A PNDR precisa ser elevada à condição de Objetivo Nacional Permanente, dentro de uma visão de Estado e não dos limites temporais de um governo.
Urge que os frutos do desenvolvimento sejam sazonados a contento. Para tal, várias providências se impõem. Para atender às novas exigências do mercado, o Nordeste precisa investir nos fatores locacionais – qualificação de mão de obra, ensino e pesquisa, porque o conhecimento é a grande variável estratégica rumo ao desenvolvimento. É preciso conferir competitividade sistêmica à nossa economia, mediante eixos de integração de transportes, energia e comunicação; é preciso a regionalização dos grandes programas nacionais e que o Nordeste tenha assento na mesa das decisões do planejamento nacional. Em suma, tais conquistas passam, necessariamente, pela revitalização da SUDENE e esta só será possível com o respaldo firme dos governadores, parlamentares, empresários, intelectuais, estudantes, trabalhadores, enfim, de toda a sociedade nordestina.
Não podemos permitir que a questão regional, usando a imagem de Carlos Drumond de Andrade, continue em “estado de dicionário”. É preciso que ela deixe o reino encantado da palavras para a trepidante concretude do real.
Ademais, minhas senhoras e meus senhores, se é verdade que não há solução para o Brasil sem solução para o Nordeste, não haverá solução para o Nordeste sem solução para o semiárido.

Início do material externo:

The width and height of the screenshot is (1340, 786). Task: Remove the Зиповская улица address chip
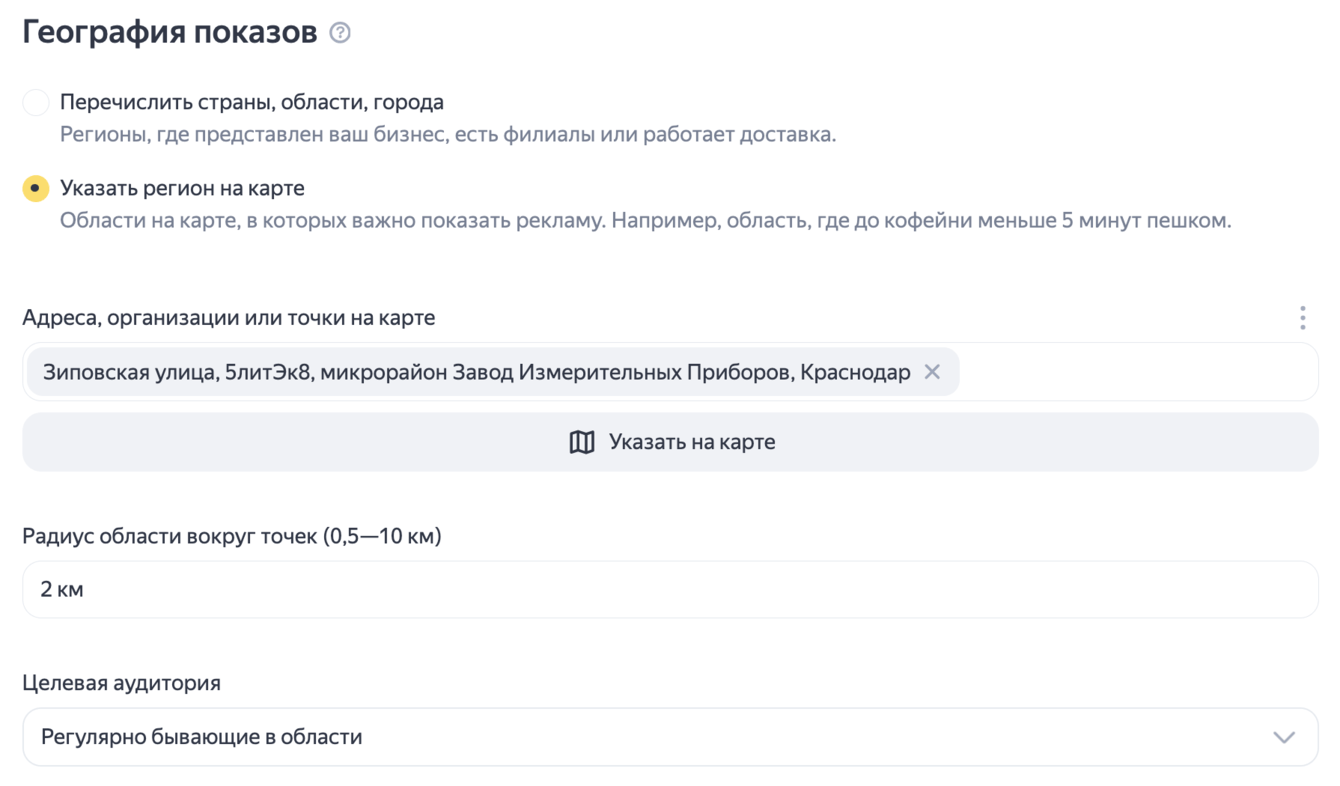[x=932, y=372]
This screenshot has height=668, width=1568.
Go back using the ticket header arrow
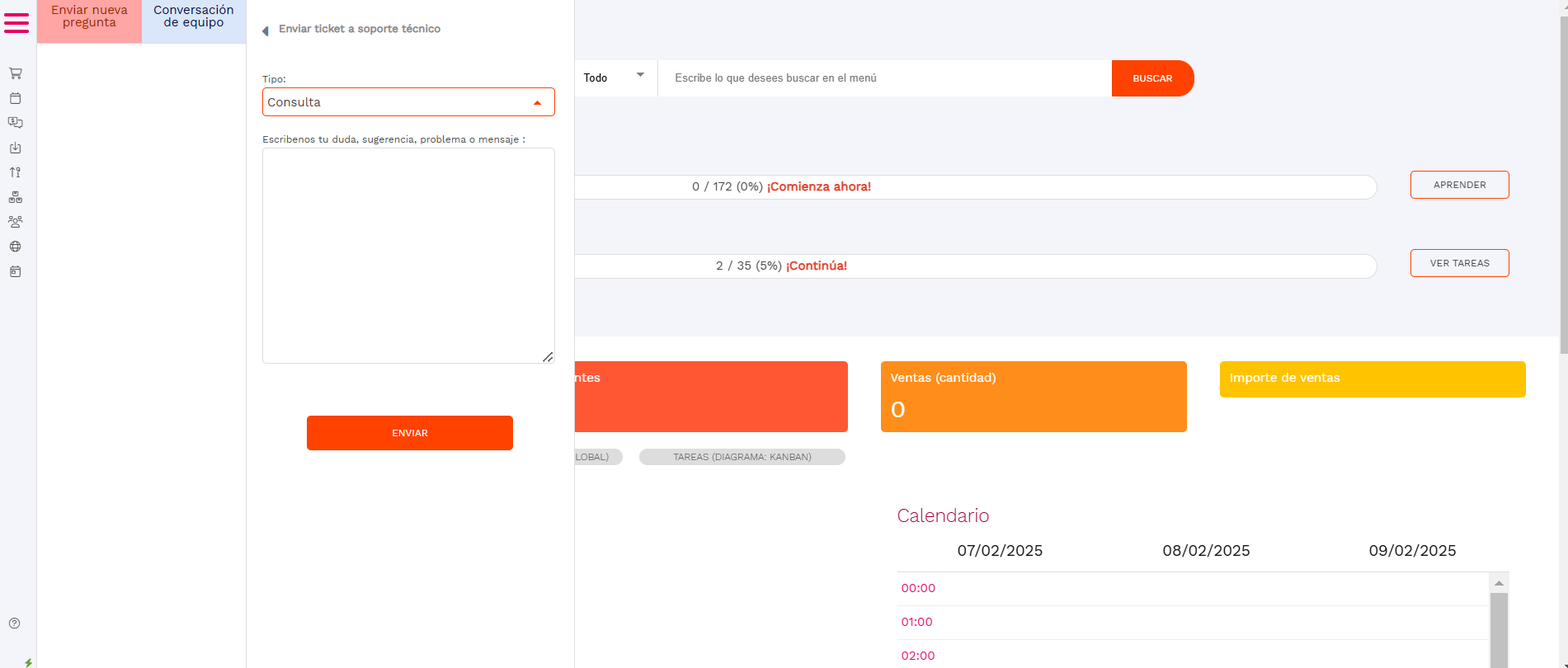coord(266,31)
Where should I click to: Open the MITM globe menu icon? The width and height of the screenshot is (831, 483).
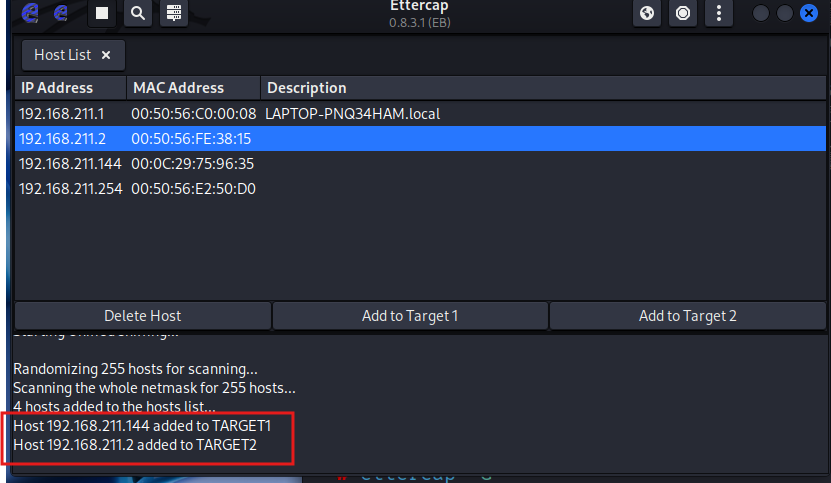(x=647, y=13)
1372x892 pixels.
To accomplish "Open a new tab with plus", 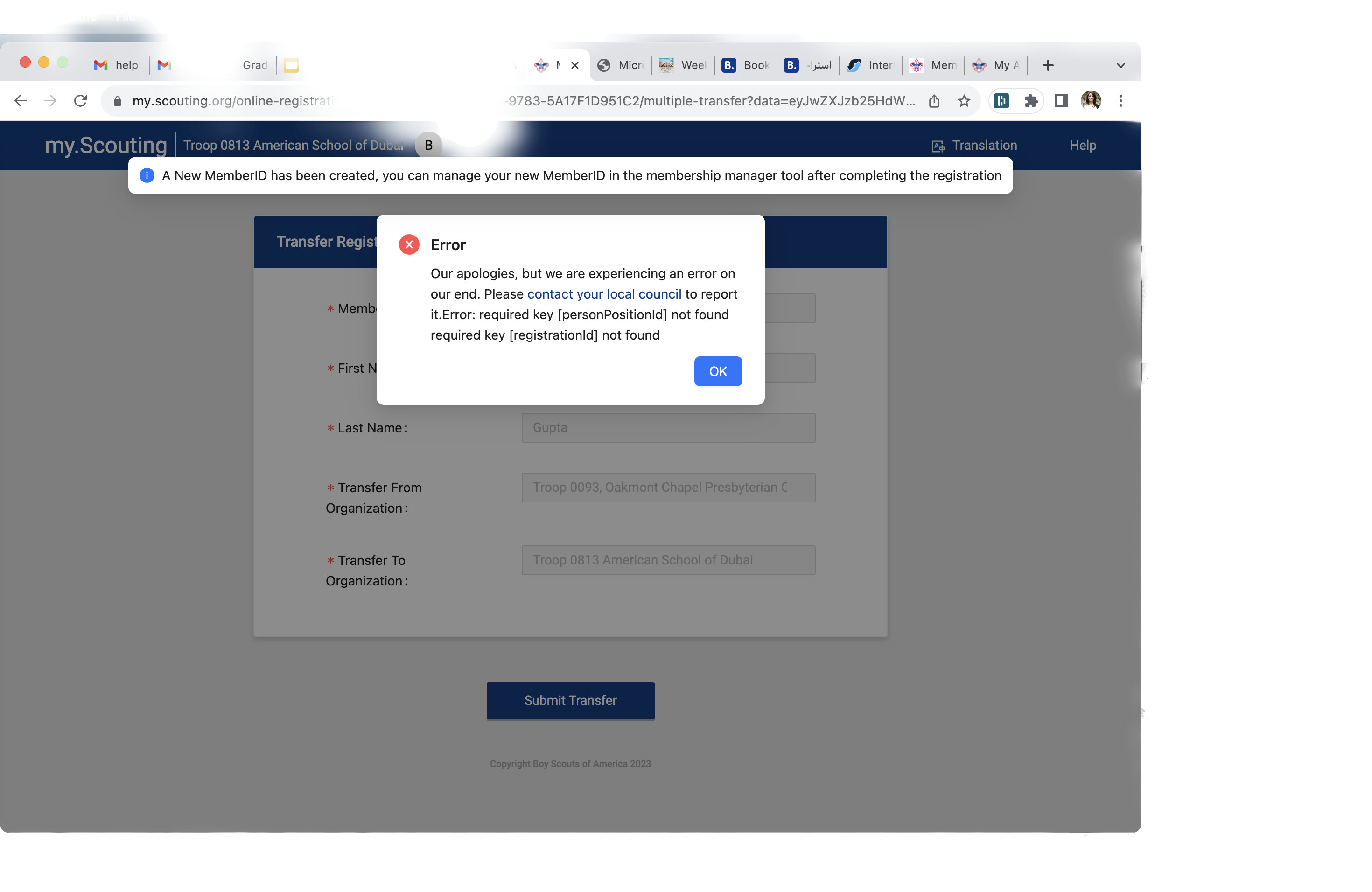I will [1048, 65].
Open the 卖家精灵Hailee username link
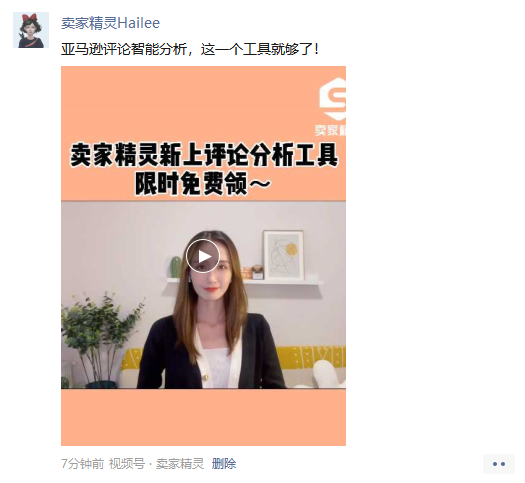Screen dimensions: 525x483 (110, 23)
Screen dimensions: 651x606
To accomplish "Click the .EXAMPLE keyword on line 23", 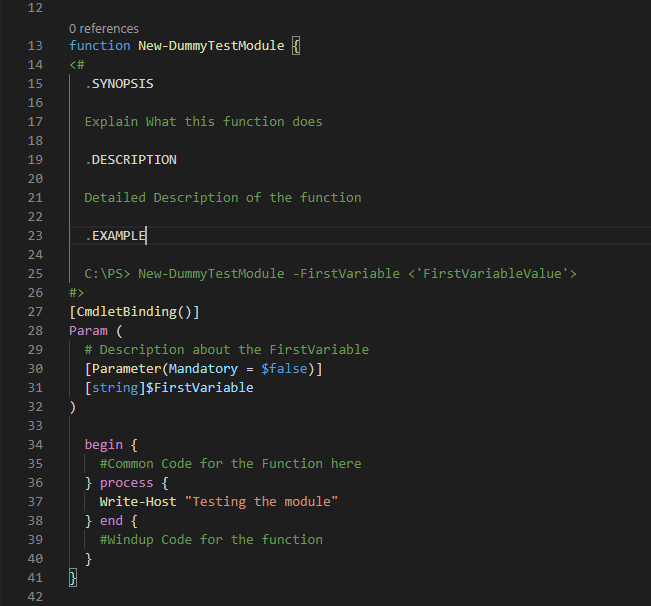I will [x=115, y=236].
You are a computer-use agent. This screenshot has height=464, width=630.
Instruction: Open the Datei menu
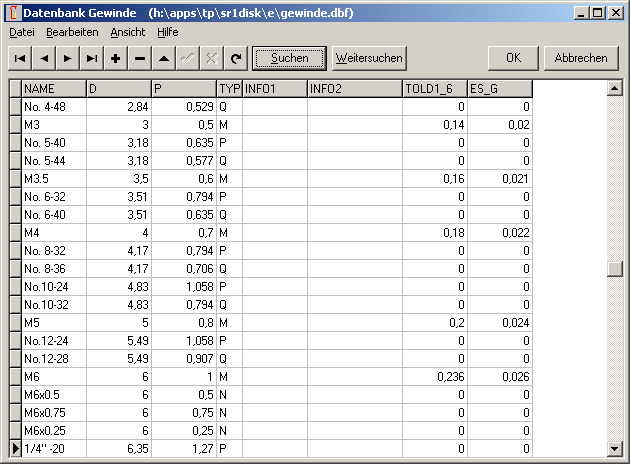[x=21, y=32]
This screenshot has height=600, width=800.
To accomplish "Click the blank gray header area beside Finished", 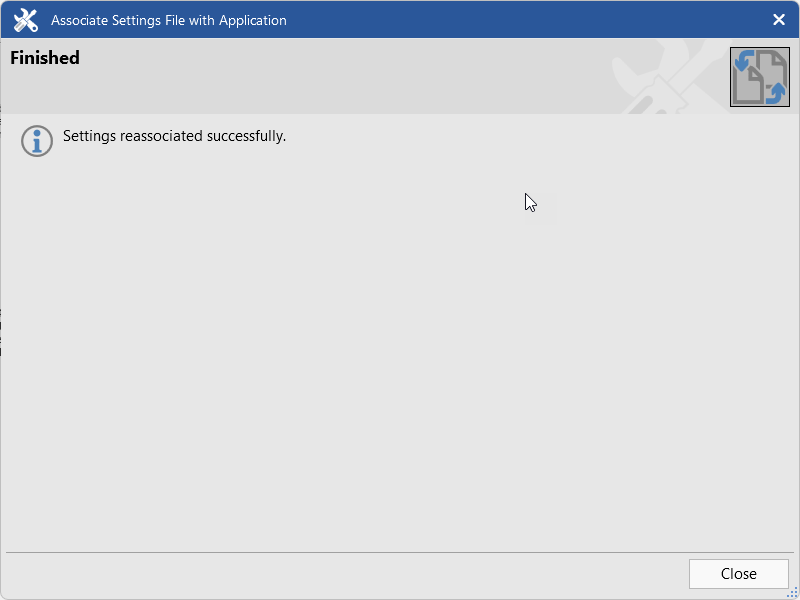I will (x=350, y=75).
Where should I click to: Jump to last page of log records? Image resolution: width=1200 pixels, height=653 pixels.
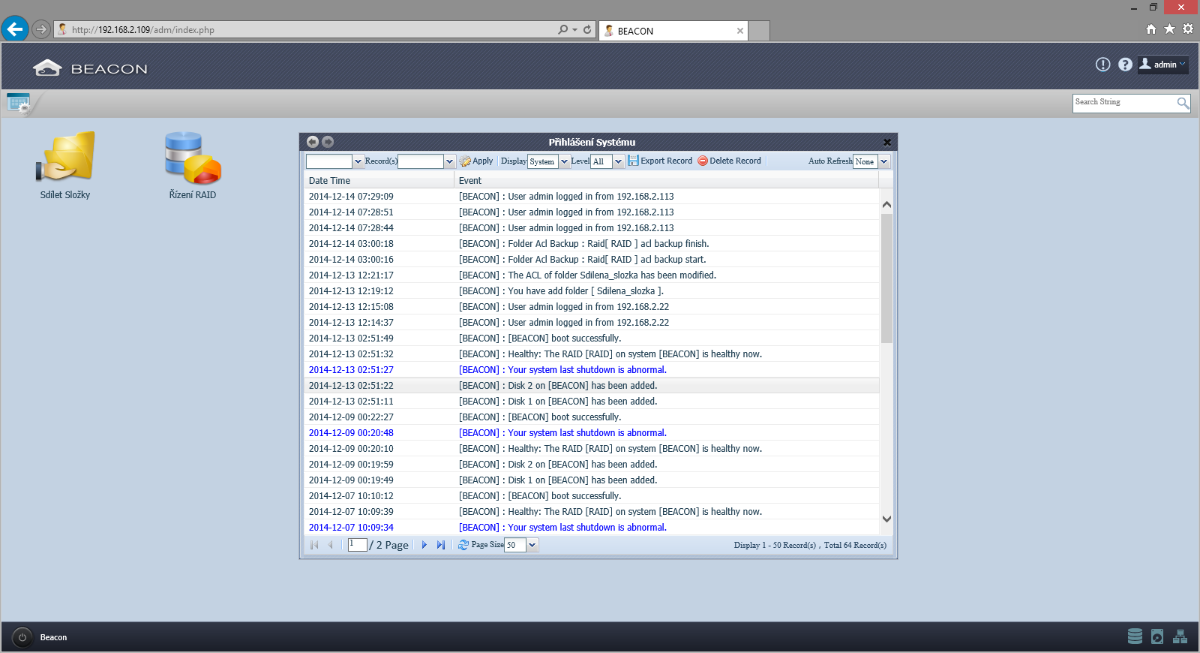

A Califórnia é a 7.ª economia do mundo e a sua produção agrícola é centrada nos desertos dos vales dos rios São Joaquim e Sacramento, que emprega 750 mil pessoas em 89 mil propriedades. Israel, menor do que Sergipe e com metade do seu território no deserto, garante o abastecimento interno de produtos agrícolas e se dá ao luxo de exportar excedentes. Em suma, senhores, faltam-nos determinação, rigor e coesão social para aplicar técnicas agrícolas consabidas e postas à disposição do mundo moderno.
Por último, relembrando ainda Milton Santos, não são as regiões que comandam outras, mas sim os atores, independentemente em que regiões estejam. Em outras palavras, temos de passar de reativos a atores pró-ativos, e não ficar sempre esperando que o governo dê, que o governo faça, que o governo aconteça. Façamos nós o dever de casa, façamos também a mea culpa que nos cabe, pois se ficarmos apenas procurando bodes expiatórios para explicar nossas mazelas, poderemos encontrá-los, surpreendentemente, atrás de nossa omissão.
Minhas senhoras, meus senhores, parodiando Ulisses Guimarães, o Nordeste aguarda uma nova política regional, assim como o vigia aguarda a aurora ao raiar do dia; o Nordeste espera uma SUDENE revitalizada, assim como as flores do campo aguardam a abelha que as polinizam para o milagre da fecundação.
Minhas senhoras, meus senhores, Celso Furtado nos convoca.